[EXERCISE DATA]

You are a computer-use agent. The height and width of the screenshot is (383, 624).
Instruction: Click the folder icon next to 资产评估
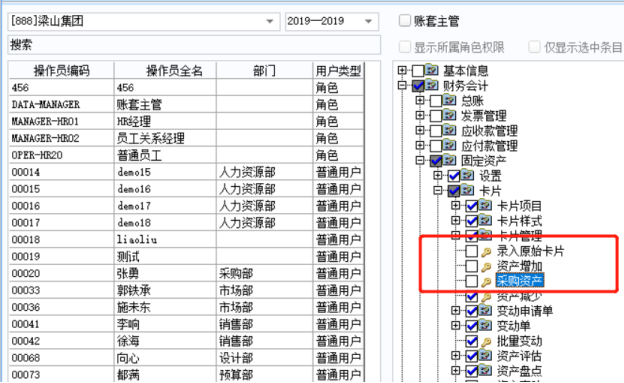pos(486,356)
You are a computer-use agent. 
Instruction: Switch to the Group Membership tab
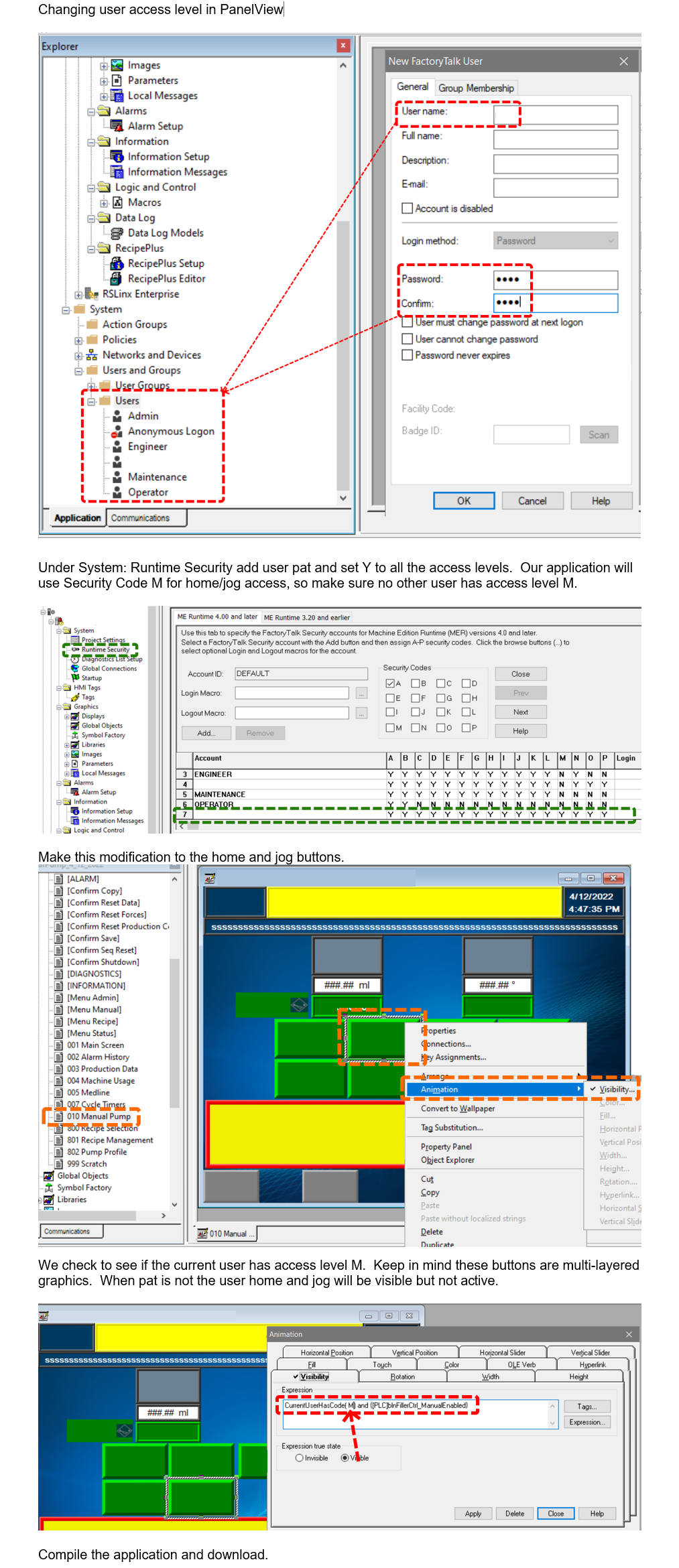[x=476, y=88]
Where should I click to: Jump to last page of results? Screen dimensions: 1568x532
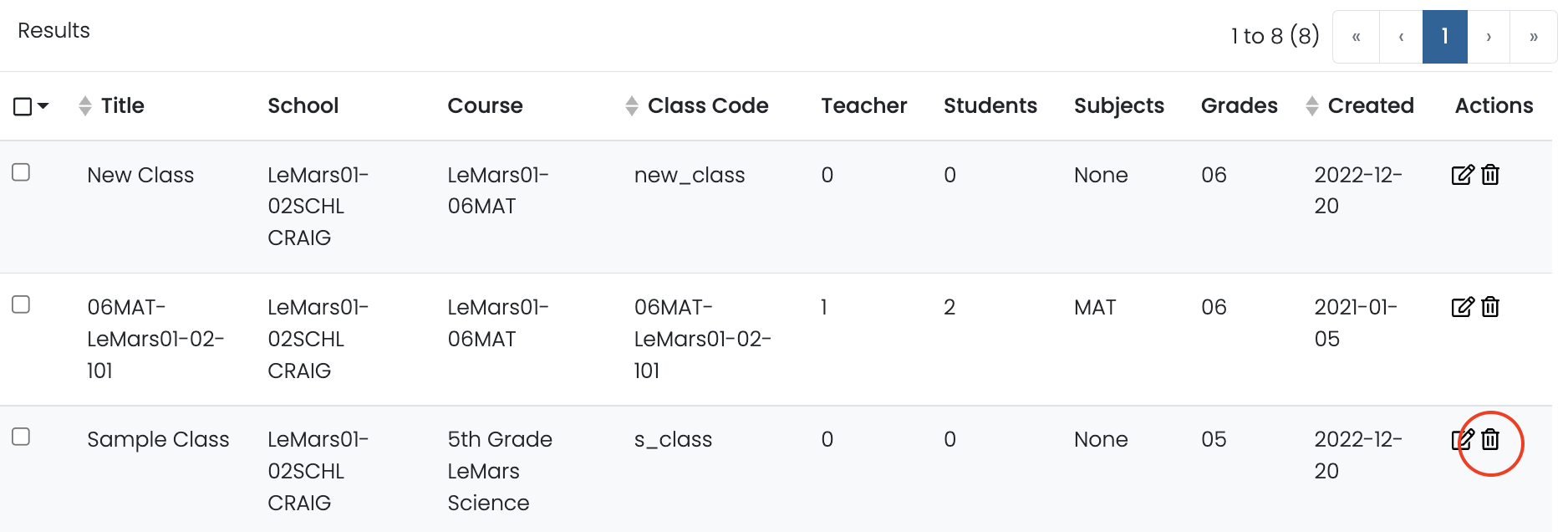(1533, 37)
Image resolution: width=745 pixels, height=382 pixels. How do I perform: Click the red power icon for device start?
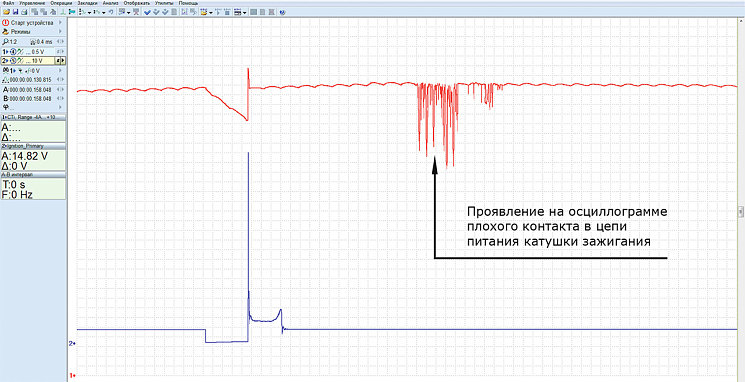tap(6, 22)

[/EXERCISE DATA]

Could you set down every record above exactly as written, leaving out the pictures?

WRITTEN SOLUTION ::
You are a computer-use agent. The height and width of the screenshot is (383, 624).
Instruction: Click the folder icon next to 资产评估
pos(486,356)
You are a computer-use agent. 
Instruction: Switch to the Group Membership tab
[x=476, y=88]
Where should I click to: Jump to last page of results? Screen dimensions: 1568x532
(1533, 37)
Image resolution: width=745 pixels, height=382 pixels. How do I perform: Click the red power icon for device start?
tap(6, 22)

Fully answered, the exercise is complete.